腫瘍による二次的な変化として貧血や脱水が見られることも多くあります。
犬の腸の腫瘍の原因とは
リンパ腫と腺癌はそれぞれ違った由来を持つ腫瘍です。
腺癌は腺細胞が癌化したものです。腺細胞とは、分泌機能を持つ細胞の総称ですが、汗を分泌する腺細胞、腸管に分布する腺細胞などがあります。腸管の腺細胞が癌化したものが腺癌です。

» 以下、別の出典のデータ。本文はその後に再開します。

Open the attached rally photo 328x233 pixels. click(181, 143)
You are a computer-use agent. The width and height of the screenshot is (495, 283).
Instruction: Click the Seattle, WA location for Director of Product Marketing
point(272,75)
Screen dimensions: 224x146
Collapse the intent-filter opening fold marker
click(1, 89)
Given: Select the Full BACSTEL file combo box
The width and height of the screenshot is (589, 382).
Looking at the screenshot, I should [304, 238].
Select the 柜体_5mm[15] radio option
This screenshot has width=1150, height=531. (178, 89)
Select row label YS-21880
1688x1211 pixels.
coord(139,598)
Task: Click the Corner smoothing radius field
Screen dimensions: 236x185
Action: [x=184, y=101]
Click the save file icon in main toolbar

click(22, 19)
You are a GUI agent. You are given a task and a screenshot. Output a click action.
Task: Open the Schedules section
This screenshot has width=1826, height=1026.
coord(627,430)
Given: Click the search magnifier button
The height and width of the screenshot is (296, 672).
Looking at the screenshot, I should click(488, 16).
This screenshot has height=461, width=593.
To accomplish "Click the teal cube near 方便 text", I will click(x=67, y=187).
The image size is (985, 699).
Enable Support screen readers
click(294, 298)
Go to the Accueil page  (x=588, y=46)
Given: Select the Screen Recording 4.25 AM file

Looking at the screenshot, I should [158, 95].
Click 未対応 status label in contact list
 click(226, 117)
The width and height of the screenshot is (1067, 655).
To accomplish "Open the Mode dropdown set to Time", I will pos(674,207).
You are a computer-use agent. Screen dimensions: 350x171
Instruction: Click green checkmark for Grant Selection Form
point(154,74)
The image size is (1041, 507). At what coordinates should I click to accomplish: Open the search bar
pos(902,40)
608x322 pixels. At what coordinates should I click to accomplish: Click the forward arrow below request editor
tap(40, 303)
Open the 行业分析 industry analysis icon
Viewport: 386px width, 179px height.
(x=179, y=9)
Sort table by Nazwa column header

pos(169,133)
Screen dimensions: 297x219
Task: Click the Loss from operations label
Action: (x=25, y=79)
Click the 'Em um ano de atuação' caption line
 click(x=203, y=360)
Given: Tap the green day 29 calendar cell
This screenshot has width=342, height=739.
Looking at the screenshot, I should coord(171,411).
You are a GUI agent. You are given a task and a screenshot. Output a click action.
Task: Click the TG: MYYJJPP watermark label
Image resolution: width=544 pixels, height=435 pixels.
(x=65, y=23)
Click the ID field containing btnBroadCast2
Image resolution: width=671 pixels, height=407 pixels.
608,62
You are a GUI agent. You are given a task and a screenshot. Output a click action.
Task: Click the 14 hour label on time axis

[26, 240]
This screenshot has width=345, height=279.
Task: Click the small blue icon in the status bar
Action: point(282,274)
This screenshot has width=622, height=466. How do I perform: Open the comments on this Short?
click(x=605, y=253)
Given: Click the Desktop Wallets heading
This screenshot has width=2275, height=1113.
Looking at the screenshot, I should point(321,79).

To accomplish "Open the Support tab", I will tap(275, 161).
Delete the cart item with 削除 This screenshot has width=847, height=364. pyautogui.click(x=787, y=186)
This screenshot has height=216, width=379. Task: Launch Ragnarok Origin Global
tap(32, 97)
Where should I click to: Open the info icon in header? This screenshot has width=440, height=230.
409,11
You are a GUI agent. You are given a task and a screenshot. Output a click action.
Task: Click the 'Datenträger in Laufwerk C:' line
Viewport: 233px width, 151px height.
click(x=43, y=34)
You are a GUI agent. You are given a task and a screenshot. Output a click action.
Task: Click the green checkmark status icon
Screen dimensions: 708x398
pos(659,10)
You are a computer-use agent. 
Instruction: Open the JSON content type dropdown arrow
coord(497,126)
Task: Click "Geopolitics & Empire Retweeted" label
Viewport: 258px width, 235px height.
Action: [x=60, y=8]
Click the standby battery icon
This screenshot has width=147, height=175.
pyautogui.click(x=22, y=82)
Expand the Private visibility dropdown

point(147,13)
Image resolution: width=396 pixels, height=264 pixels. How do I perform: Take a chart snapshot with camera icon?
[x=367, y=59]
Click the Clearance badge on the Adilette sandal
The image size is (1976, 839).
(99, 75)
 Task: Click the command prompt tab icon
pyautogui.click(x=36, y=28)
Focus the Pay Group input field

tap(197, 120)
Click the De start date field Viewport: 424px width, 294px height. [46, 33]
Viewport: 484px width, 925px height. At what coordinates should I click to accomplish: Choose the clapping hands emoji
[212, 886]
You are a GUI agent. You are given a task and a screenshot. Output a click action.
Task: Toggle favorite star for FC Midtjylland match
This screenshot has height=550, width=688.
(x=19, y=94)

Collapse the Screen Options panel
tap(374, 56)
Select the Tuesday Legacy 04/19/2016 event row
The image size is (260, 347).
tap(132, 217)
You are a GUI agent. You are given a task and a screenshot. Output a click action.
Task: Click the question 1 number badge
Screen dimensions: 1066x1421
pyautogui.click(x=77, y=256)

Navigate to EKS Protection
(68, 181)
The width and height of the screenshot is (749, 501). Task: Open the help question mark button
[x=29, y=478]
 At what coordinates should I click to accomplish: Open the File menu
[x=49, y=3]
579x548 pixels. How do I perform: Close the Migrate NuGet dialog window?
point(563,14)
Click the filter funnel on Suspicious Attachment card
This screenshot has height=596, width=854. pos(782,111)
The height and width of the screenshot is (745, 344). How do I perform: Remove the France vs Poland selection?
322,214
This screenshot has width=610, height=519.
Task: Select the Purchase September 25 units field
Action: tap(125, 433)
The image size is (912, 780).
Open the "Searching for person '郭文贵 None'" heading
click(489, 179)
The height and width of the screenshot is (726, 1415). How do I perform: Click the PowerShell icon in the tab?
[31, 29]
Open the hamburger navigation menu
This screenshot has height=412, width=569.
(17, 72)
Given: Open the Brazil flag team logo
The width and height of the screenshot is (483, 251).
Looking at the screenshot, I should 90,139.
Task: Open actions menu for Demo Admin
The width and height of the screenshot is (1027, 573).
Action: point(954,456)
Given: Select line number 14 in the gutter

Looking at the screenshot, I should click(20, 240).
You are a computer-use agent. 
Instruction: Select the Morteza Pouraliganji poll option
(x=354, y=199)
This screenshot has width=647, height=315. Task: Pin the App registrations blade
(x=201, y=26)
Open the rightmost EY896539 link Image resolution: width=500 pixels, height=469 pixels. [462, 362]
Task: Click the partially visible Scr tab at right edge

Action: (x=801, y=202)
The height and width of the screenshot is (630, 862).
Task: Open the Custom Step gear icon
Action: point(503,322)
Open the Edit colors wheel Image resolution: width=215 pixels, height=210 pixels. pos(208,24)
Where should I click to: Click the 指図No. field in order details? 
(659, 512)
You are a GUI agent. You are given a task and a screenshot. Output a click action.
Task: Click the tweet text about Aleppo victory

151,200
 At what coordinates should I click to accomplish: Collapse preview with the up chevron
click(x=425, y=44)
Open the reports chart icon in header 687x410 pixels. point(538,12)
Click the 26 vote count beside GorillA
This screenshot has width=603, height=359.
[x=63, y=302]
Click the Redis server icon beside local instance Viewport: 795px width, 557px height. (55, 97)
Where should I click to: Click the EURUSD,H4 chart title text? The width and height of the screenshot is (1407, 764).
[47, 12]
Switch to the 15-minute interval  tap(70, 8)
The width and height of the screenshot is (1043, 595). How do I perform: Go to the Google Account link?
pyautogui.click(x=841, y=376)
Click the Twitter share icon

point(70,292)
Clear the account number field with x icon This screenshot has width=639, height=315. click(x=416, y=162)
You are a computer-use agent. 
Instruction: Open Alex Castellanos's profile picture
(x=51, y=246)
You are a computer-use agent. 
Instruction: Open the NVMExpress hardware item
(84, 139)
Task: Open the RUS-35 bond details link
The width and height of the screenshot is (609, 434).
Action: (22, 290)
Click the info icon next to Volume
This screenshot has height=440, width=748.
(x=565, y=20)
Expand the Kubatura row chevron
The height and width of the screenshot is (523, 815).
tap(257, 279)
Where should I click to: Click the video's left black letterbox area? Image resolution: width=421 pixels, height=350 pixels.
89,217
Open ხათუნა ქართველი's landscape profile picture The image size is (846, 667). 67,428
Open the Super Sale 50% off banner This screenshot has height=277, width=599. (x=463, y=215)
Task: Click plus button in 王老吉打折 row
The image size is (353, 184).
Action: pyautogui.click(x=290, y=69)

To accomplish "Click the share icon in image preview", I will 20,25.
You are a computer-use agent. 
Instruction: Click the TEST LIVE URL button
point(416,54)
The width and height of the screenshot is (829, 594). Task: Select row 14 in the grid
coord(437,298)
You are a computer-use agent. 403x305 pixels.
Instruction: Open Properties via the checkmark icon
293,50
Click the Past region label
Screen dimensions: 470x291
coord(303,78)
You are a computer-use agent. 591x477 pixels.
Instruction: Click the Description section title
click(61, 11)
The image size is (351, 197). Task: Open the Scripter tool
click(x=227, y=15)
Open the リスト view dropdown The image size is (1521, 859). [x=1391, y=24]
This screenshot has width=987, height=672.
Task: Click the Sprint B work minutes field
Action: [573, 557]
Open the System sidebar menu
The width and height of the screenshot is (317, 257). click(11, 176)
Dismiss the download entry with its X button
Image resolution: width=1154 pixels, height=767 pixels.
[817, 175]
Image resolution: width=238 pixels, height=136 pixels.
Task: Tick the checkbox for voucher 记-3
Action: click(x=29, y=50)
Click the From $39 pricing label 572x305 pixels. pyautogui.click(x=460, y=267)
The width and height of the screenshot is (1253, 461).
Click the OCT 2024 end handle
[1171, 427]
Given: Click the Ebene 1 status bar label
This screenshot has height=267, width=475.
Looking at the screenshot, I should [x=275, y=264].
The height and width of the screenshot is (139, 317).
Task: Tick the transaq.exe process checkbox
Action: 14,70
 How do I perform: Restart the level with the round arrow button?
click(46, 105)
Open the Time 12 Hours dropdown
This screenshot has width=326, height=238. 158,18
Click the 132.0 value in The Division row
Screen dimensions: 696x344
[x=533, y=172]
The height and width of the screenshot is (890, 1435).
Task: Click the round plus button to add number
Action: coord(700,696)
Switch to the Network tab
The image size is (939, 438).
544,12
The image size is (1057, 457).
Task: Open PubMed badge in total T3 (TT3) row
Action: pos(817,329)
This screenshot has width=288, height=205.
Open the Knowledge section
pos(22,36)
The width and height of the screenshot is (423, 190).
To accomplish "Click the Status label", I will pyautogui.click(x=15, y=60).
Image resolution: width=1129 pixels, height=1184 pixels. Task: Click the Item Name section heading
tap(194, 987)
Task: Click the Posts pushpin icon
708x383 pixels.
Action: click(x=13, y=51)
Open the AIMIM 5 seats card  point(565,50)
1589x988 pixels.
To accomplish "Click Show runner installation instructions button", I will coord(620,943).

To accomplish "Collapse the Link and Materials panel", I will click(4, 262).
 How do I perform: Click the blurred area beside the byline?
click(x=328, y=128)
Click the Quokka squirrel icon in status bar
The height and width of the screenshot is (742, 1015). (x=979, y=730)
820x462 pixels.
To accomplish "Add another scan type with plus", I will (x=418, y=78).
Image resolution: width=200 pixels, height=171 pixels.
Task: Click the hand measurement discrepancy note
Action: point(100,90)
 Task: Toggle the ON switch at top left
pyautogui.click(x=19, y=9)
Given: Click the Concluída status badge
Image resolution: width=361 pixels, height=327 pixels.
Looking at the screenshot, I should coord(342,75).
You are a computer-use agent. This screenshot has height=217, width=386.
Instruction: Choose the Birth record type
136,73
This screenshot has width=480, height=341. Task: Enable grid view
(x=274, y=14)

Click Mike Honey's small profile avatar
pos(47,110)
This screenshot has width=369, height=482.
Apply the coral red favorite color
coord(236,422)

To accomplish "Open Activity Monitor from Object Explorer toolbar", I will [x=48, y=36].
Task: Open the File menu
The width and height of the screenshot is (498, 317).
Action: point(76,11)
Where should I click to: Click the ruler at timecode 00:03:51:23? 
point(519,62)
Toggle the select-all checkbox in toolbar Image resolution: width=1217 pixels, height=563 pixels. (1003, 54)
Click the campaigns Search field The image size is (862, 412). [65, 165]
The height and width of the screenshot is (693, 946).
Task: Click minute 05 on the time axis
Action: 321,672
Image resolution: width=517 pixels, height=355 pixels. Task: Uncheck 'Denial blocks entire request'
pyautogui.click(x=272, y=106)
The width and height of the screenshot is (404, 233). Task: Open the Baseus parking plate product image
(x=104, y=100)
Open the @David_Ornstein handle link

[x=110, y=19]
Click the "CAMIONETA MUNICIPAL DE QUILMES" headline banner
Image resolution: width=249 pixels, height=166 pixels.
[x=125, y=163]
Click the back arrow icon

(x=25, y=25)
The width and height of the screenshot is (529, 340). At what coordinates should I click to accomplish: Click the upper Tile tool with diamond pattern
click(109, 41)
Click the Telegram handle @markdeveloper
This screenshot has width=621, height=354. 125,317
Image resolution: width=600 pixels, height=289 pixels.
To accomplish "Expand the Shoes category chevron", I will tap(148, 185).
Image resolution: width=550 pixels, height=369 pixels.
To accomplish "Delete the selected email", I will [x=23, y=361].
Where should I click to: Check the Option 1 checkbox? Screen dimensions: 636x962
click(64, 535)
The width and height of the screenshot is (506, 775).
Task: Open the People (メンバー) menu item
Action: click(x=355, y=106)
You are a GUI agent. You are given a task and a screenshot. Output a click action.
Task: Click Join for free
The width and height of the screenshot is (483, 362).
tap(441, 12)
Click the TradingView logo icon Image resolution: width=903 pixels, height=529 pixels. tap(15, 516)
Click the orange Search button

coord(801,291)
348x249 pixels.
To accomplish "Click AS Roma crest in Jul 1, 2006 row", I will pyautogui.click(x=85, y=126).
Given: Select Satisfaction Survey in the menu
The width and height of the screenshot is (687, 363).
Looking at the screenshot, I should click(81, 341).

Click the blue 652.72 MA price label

リンパ腫は白血球の1種であるリンパ球が癌化したものです。リンパ腫には他に、多中心型リンパ腫、皮膚リンパ腫などがあります。
犬の腸の腫瘍の好発品種について
以下の犬種で好発がみられます。
- アメリカンコッカースパニエル
- イングリッシュコッカースパニエル
- ゴールデンレトリバー
- コリー
- ジャーマンシェパード
- セントバーナード
- ブルドッグ
- ボクサー
- ラブラドールレトリバー
リンパ腫の好発犬種は、アメリカン・コッカー・スパニエル、イングリッシュ・コッカー・スパニエル、セント・バーナード、ゴールデン・レトリーバー、ラブラドール・レトリーバー、ブルドック、ボクサーだと言われています。
腺癌
腺癌の好発犬種はコリー、ジャーマン・シェパードだと言われています。また、雄でやや発生が多いとされています。
犬の腸の腫瘍の予防方法について
主に早期発見・治療をおこないます。
腫瘍性の疾患であり、予防することはできません。早期発見・治療が重要なため、動物病院で定期的な健康診断を受診することでリスクを下げることができます。
犬の腸の腫瘍の治療方法について
外科的な切除および抗がん剤を使った内科的療法をおこないます。
リンパ腫では、腫瘍が大きいために通過障害が起こっている場合や消化管裂孔が起こっている場合は外科的な切除をおこなうことがありますが、抗癌剤を使った内科的療法をおこなうのが一般的と言えます。リンパ腫のタイプや使用する抗癌剤の種類によって生存期間に差はありますが、予後はあまり良くありません。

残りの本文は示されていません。